Page excerpt
· · · ·

Leng Soundly Defeats Garrett In Hamden

In a race that pitted experience versus a call for change, Hamden Mayor Curt Leng handily beat back a primary challenge by Lauren Garrett Tuesday night, capturing 61 percent of the vote.

The Independent’s vote tally, collected at voting stations and including absentee ballots, shows two-term incumbent Leng with 3,220 votes to Garrett’s 2,037 votes.

Leng won all nine voting districts.

Primaries are healthy for democracy. They let you grow and discuss ideas and vision with voters. We did that a lot,” Leng told his supporters in a victory speech.

I love election day. Election day is your opportunity to get your report card. And we did good. We did good this year in our report card. … I trust Main Street voters that come out on election day, and our Main Street voters came out. They came out hard.”

Garrett addressed supporters at at the Mikro brewpub.

· · · ·

Dataset extract
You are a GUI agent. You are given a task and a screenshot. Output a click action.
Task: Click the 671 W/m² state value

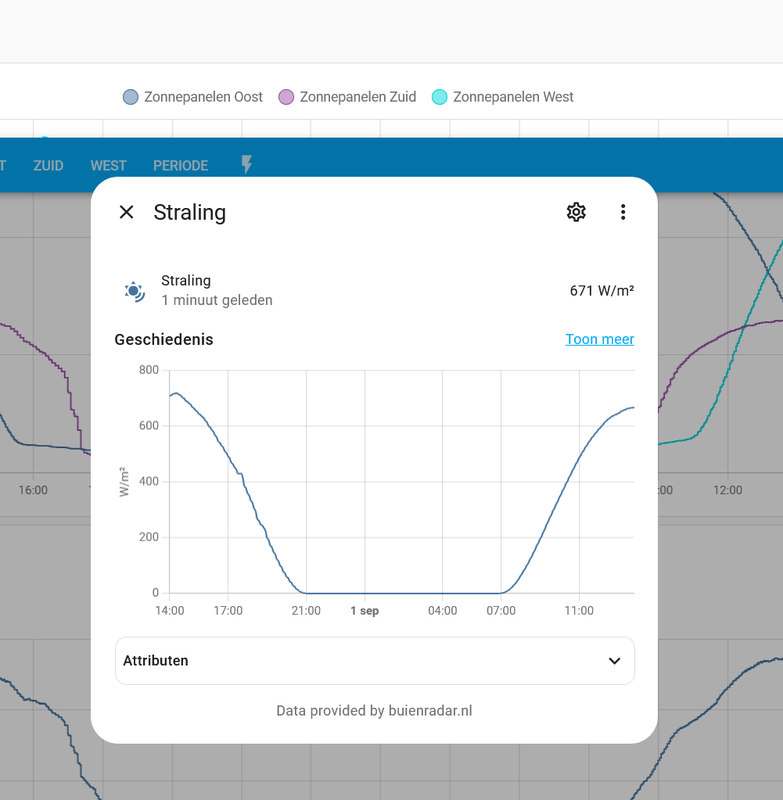click(x=602, y=291)
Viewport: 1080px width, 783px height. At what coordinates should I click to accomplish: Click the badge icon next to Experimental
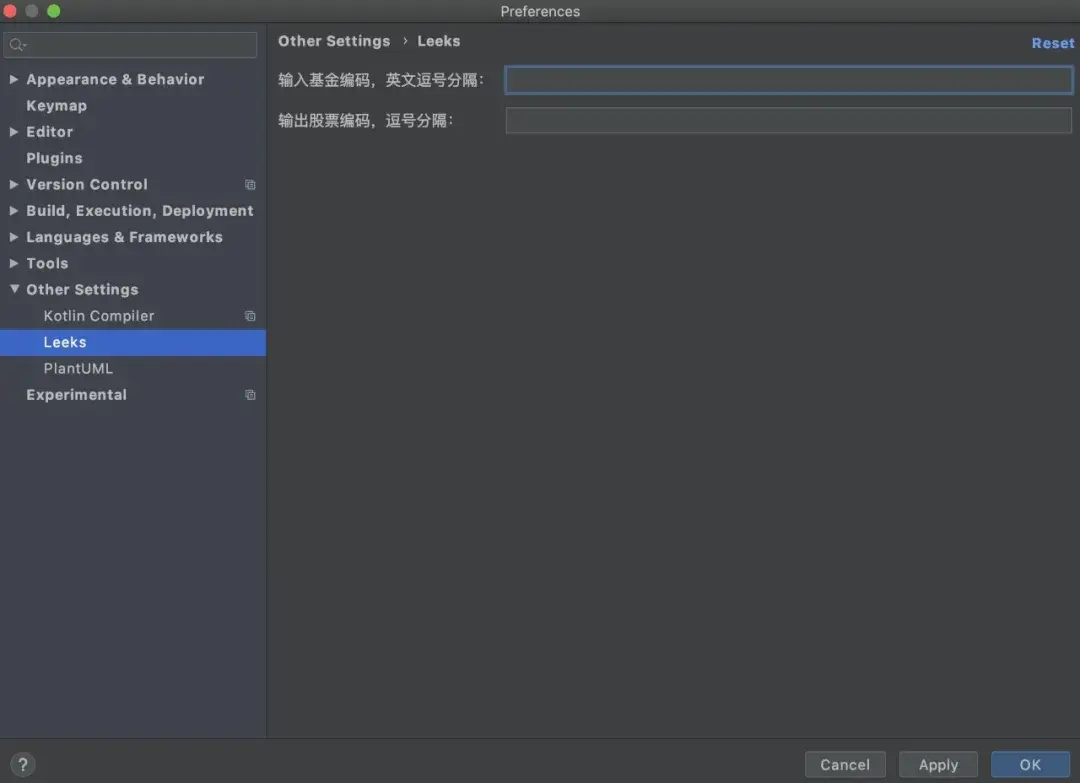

· · · ·

Task to carry out
Transcribe the part of the Hamden primary article starting at "The Independent’s vote" and ending at "in a victory speech.".

Completed exercise
The Independent’s vote tally, collected at voting stations and including absentee ballots, shows two-term incumbent Leng with 3,220 votes to Garrett’s 2,037 votes.

Leng won all nine voting districts.

Primaries are healthy for democracy. They let you grow and discuss ideas and vision with voters. We did that a lot,” Leng told his supporters in a victory speech.